* **Verilen metin**
# # # # # # #
A.T.: Yazmaya nasıl başladınız? Ne zamandan beri yazıyorsunuz?

A. Y.: Yazmaya başladığım tarihi çok net hatırlamıyorum. İlkokuldayken de sınıfım için bir öykü kitabı yazmıştım. Ama ciddi olarak bir şeyler yazabildiğimi keşfetmem 17 yaşındayken oldu.

A. T.: İlk kitabınızı ne zaman yazdınız? Yayınlanma süreci hakkında bilgi verir
misiniz?
A. Y.: İlk kitabımı 2015 yılında yayınladım. İki yazarı olan bağımsız öykülerden oluşan bir eserdi. Şu anda içindeki çoğu esere reddiye versem de ilk kitabım olması vesilesiyle yeri ayrıdır. Ancak bu kitabı 17 21 yaşları arasında yazdığım için son derece sert buluyorum. Farklı olma çabası içinde yazılmış edebi olarak değeri düşük bir kitaptı. Tabii eserdeki diğer yazar arkadaşım için aynısını söyleyemem. Onun kaleme aldığı öykülerin ayakları daha iyi yere basıyordu.

A. T.: Yazmak sizin için ne ifade ediyor? Şuan da yazdığınız bir kitap var mı?
A. Y.: Yazmanın benim için ifade ettiği şeyler dönem dönem çok değişmiştir. Bazen yazmasaydım ölecektim gibi sanrılara kapıldığım da oldu. Bazen bir ödev gibi oturup yazdım. Bazen de hayatımda olmasını arzu ettiğim şeyleri yazarak sanal olarak gerçekleştirdim. Ama hala daha yazmak benim için şunları ifade ediyor gibi kesin bir cevap veremem.

A. T.: Okumalar yapıyor musunuz? Okuduğunuz hangi kitabı yazmış olmayı
isterdiniz?
A. Y.: Okumak en sevdiğim aktivitelerden biridir. Ama ekseriyetle yerli yazarların eserlerini okurum. Yabancı yazarların eserlerinden keşke ben yazsaydım dediğim roman Dostoyevski’nin Cinler romanıdır. Ama bu romanı yazmak için hayaller üstü bir dehalık gerektiğinin farkında olduğum için gerçekçi gelmiyor. Yerli yazarlardan son dönemde özellikle Sezgin Kaymaz’ın eserlerini çok okuyorum. Bazı hikayelerimde de Sezgin Kaymaz’ın anlatım tarzından esinlenmeler mevcuttur. Özellikle ”Kün” romanı okuduğum en iyi yerli eserdir. O romanı yazmayı/yazabilmeyi çok isterdim. Bunun dışında yerli yazarlardan hayranlık duyduğum iki isim var. Peyami Safa ve Hüseyin Rahmi Gürpınar. Safa’nın eserlerini okurken insan ruhunun derinliklerine daha iyi inebilecek başka kimsenin olmadığını düşünüyorum. Gürpınar’ı ise çok ayrı bir yere koyuyorum. Özellikle mizahi dili ve gözlem başarısı çok etkileyici.
# # # # # # #
* **Belirtilen hedef 1**
Söyleşinin "A. Y.: İlk kitabımı" ile başlayıp "iyi yere basıyordu." ile biten kısmını, "sert" yerine "eleştirel" koyarak değiştirin ve yeniden yazın.

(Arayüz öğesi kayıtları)
# # # # # # #
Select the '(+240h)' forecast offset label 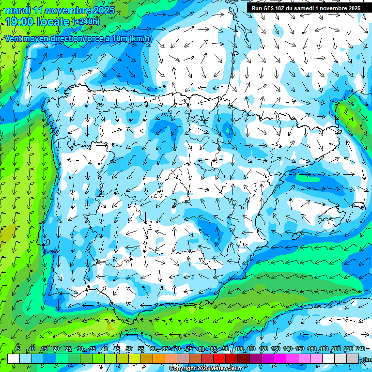click(x=86, y=22)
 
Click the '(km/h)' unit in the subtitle click(x=141, y=39)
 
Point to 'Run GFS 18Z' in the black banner click(x=268, y=8)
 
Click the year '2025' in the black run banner click(x=352, y=8)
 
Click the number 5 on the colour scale click(x=18, y=349)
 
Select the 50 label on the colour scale click(x=129, y=349)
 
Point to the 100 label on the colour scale click(x=239, y=349)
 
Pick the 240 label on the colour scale click(x=360, y=349)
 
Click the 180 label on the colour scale click(x=324, y=349)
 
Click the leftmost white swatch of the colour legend click(x=14, y=359)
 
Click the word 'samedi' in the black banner click(x=304, y=8)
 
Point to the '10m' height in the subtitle click(x=118, y=39)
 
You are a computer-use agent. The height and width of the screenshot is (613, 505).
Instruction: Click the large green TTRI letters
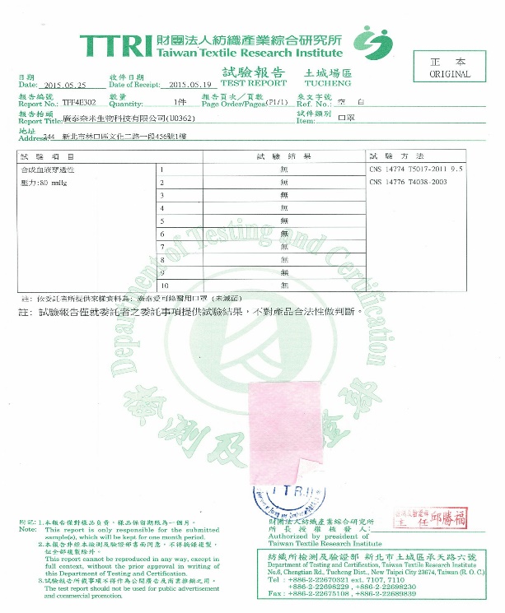[x=115, y=44]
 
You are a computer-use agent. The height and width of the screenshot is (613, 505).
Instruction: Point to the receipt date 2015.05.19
[x=190, y=85]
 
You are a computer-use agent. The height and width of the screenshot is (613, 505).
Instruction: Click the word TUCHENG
[x=328, y=83]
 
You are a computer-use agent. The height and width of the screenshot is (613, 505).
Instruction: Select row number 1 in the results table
[x=161, y=170]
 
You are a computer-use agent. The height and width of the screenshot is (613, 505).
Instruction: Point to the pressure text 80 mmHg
[x=44, y=181]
# # # # # # #
* **Belirtilen hedef 2**
Listede "colour" dizesini içeren bütün satırları lütfen bir araya toplayın.

* **Çıktı 1**
A. Y.: İlk kitabımı 2015 yılında yayınladım. İki yazarı olan bağımsız öykülerden oluşan bir eserdi. Şu anda içindeki çoğu esere reddiye versem de ilk kitabım olması vesilesiyle yeri ayrıdır. Ancak bu kitabı 17 21 yaşları arasında yazdığım için son derece eleştirel buluyorum. Farklı olma çabası içinde yazılmış edebi olarak değeri düşük bir kitaptı. Tabii eserdeki diğer yazar arkadaşım için aynısını söyleyemem. Onun kaleme aldığı öykülerin ayakları daha iyi yere basıyordu.

* **Çıktı 2**
Click the number 5 on the colour scale click(x=18, y=349)
Select the 50 label on the colour scale click(x=129, y=349)
Point to the 100 label on the colour scale click(x=239, y=349)
Pick the 240 label on the colour scale click(x=360, y=349)
Click the 180 label on the colour scale click(x=324, y=349)
Click the leftmost white swatch of the colour legend click(x=14, y=359)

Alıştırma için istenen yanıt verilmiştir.